• **Records for processing**
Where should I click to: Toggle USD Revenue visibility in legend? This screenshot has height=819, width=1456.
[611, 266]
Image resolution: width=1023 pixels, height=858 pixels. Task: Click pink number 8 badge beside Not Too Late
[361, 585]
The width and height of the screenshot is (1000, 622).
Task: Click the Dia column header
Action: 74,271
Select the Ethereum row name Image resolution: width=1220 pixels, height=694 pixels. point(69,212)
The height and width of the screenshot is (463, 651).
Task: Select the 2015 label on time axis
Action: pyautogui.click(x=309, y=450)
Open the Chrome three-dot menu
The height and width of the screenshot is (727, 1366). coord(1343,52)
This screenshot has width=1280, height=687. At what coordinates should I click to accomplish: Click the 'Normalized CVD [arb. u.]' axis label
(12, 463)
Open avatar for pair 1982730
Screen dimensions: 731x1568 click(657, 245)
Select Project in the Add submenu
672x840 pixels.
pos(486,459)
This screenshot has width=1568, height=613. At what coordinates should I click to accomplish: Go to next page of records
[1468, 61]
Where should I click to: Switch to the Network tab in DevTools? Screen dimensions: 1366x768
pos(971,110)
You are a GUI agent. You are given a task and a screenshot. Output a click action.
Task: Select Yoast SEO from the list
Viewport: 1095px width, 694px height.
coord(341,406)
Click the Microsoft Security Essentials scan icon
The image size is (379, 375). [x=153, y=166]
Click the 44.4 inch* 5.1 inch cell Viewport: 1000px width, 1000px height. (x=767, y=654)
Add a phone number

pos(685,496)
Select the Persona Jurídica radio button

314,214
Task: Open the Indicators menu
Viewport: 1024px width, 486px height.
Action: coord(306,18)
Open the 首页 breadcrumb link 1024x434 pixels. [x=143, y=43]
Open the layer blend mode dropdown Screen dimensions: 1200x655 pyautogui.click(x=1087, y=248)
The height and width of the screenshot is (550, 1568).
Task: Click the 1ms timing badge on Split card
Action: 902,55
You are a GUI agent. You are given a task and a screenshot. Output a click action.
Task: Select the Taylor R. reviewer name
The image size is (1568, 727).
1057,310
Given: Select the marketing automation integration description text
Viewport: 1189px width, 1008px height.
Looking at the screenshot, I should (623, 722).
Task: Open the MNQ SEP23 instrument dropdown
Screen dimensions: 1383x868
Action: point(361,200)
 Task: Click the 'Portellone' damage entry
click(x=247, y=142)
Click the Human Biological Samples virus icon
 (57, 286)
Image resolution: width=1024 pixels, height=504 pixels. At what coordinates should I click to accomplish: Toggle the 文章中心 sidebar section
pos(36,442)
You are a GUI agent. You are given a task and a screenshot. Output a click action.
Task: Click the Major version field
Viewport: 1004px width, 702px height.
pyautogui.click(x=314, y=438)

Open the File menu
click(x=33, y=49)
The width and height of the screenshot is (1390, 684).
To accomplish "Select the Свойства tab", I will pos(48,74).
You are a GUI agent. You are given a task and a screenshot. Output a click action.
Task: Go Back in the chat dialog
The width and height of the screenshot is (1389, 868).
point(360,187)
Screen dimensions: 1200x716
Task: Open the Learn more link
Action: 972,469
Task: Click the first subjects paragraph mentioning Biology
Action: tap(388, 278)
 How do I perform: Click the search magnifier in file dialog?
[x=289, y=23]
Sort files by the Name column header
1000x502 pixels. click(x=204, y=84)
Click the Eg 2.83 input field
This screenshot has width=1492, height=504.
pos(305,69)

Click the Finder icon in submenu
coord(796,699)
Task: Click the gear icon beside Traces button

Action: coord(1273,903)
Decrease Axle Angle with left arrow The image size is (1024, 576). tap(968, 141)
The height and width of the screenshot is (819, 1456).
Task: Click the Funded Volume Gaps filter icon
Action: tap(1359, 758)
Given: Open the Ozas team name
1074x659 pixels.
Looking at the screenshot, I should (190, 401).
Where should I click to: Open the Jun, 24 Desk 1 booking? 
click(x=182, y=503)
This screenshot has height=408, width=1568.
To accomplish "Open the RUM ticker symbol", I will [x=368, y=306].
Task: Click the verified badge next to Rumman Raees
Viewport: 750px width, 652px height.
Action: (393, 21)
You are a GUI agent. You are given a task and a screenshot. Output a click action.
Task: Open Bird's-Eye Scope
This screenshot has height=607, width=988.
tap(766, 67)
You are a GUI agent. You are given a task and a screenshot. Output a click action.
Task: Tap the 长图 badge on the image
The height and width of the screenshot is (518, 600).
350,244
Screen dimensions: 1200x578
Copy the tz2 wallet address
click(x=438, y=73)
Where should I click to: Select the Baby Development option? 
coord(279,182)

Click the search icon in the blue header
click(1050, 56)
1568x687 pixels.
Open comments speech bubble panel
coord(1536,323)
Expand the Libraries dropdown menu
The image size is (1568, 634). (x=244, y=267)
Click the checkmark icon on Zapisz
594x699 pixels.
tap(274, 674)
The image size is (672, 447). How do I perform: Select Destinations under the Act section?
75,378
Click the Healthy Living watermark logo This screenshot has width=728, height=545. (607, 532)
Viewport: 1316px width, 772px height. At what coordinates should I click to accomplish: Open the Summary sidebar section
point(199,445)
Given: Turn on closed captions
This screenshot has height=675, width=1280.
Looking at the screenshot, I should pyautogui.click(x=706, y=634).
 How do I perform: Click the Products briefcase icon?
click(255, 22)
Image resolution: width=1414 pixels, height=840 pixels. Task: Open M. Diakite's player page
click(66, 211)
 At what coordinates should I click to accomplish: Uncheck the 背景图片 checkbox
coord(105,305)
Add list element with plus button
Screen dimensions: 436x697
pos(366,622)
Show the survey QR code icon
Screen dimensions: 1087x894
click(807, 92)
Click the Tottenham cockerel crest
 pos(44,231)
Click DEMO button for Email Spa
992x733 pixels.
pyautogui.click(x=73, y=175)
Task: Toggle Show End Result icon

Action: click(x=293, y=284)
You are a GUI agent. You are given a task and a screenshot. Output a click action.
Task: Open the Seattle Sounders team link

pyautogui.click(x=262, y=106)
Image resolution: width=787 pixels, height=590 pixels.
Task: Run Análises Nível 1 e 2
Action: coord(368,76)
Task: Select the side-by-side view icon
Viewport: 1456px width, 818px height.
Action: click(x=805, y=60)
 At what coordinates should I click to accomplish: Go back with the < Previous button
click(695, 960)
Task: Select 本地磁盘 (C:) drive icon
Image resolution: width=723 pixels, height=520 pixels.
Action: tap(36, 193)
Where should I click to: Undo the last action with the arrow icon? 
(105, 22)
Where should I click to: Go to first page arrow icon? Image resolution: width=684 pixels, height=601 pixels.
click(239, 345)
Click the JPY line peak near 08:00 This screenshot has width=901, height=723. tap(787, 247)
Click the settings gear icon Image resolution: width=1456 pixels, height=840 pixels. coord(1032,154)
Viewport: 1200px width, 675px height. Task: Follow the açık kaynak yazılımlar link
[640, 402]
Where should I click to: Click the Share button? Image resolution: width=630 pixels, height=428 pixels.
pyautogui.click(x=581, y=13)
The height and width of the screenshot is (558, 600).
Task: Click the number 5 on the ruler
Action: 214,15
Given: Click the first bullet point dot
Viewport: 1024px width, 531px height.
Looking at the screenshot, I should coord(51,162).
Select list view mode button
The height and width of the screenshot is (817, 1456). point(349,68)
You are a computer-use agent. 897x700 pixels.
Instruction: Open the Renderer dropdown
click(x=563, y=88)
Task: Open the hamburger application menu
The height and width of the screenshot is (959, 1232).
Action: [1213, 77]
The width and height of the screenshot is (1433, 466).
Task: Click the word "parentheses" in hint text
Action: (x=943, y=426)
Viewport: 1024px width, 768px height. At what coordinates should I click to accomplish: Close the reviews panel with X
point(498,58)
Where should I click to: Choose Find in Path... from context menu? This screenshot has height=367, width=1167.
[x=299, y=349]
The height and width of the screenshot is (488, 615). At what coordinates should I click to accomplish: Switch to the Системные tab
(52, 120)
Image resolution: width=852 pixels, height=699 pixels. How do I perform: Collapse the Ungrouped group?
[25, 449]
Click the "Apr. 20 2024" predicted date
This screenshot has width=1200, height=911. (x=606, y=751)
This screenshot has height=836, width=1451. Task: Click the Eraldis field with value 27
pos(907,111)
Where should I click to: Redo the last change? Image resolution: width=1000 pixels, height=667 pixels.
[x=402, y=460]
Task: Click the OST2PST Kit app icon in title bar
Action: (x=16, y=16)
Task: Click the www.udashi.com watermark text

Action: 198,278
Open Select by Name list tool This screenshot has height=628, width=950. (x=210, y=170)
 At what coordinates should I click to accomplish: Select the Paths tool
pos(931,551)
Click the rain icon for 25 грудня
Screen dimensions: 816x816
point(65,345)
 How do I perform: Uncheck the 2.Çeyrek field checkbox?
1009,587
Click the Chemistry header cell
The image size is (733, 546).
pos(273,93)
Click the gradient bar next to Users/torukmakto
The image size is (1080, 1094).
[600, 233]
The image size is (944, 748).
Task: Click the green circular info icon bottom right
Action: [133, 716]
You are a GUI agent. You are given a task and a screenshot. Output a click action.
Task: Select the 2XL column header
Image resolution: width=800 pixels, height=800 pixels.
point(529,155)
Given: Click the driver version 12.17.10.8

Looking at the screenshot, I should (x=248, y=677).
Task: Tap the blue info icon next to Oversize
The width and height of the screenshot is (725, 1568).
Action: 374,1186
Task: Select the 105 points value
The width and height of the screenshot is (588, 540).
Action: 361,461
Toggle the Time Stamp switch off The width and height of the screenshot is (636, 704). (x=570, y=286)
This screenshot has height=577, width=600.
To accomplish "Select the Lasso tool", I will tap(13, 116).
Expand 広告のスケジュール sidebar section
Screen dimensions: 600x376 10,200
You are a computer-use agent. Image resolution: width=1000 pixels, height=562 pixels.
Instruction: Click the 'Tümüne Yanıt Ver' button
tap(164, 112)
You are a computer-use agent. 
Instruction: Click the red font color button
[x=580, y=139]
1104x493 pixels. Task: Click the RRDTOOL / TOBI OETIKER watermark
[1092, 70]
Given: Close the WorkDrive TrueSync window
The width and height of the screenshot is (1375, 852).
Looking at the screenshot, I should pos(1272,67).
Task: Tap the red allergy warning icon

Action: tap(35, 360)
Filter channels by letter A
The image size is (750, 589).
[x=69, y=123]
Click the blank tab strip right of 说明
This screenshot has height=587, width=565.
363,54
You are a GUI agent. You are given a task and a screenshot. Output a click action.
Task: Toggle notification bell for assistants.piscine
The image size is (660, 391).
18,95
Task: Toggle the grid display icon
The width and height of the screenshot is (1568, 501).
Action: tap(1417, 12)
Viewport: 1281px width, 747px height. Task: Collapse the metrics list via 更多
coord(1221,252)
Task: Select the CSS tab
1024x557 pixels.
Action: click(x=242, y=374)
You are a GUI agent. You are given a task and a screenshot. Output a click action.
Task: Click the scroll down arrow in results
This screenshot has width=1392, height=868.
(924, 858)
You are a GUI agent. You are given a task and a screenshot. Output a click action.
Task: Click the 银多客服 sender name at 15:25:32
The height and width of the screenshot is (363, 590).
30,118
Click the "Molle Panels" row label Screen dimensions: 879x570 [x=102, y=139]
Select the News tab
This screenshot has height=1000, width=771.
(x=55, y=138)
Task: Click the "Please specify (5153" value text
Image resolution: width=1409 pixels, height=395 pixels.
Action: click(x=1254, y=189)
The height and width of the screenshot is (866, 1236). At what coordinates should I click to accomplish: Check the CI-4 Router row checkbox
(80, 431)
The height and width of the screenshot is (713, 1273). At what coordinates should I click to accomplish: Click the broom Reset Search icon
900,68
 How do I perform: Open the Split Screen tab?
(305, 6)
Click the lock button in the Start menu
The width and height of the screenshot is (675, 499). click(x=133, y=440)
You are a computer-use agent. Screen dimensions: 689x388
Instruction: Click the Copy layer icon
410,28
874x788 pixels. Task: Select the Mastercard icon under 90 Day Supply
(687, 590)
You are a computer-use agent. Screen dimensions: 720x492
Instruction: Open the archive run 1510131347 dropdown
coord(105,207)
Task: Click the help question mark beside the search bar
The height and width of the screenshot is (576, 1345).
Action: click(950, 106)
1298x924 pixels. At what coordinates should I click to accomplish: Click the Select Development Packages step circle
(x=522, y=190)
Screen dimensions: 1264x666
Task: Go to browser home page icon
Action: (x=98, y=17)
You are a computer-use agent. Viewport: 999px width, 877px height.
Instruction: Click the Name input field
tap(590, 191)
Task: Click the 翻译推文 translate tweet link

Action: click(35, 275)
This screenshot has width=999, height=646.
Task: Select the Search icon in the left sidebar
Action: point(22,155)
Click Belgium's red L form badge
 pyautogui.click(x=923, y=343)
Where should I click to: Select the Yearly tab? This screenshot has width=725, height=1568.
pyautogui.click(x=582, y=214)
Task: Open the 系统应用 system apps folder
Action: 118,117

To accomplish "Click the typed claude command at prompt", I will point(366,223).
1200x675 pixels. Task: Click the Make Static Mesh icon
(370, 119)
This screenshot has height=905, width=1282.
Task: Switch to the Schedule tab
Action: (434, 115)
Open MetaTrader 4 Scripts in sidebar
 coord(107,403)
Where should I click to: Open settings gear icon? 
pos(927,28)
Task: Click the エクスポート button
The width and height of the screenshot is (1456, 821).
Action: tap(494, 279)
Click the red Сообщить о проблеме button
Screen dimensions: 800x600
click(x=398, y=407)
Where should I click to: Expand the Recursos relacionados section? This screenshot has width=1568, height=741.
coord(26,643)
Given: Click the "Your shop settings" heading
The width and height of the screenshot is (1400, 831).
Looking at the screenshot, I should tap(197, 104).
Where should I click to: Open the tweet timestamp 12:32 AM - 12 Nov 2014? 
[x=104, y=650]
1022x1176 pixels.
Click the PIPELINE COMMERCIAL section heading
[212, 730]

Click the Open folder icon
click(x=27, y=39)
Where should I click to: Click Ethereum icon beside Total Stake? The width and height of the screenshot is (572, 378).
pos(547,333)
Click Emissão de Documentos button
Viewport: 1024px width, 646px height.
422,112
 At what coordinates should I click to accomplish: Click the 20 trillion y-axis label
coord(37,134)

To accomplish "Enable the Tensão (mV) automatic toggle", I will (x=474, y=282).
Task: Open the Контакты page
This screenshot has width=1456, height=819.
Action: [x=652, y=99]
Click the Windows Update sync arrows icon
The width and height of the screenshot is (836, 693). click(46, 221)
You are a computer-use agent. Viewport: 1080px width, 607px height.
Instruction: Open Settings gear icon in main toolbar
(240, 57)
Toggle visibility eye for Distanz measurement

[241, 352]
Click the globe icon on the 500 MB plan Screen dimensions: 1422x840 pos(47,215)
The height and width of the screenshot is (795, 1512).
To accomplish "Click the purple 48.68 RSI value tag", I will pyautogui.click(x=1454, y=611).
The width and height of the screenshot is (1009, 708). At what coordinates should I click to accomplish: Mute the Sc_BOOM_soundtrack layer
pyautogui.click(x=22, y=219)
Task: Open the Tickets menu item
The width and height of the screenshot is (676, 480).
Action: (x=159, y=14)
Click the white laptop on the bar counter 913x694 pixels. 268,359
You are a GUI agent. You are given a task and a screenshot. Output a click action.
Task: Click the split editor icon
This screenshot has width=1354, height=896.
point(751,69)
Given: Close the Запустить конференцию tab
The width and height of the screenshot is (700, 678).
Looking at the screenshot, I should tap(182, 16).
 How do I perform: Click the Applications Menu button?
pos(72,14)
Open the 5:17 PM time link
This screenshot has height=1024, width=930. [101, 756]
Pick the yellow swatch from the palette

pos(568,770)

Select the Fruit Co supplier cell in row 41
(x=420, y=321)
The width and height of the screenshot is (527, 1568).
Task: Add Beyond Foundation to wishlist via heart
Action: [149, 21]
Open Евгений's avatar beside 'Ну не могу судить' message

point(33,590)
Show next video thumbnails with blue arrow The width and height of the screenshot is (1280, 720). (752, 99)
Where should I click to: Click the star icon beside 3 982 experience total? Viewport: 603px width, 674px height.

• **Task directions**
Which lines in the data hold the string "computer"? Copy each of them.

• **Finished task**
You are a computer-use agent. 897x700 pixels.
You are a computer-use agent. Image resolution: width=1000 pixels, height=562 pixels.
You are a computer-use agent. 
You are a computer-use agent. Screen dimensions: 689x388
You are a computer-use agent. Screen dimensions: 720x492
You are a computer-use agent. Viewport: 999px width, 877px height.
You are a computer-use agent. Viewport: 1080px width, 607px height.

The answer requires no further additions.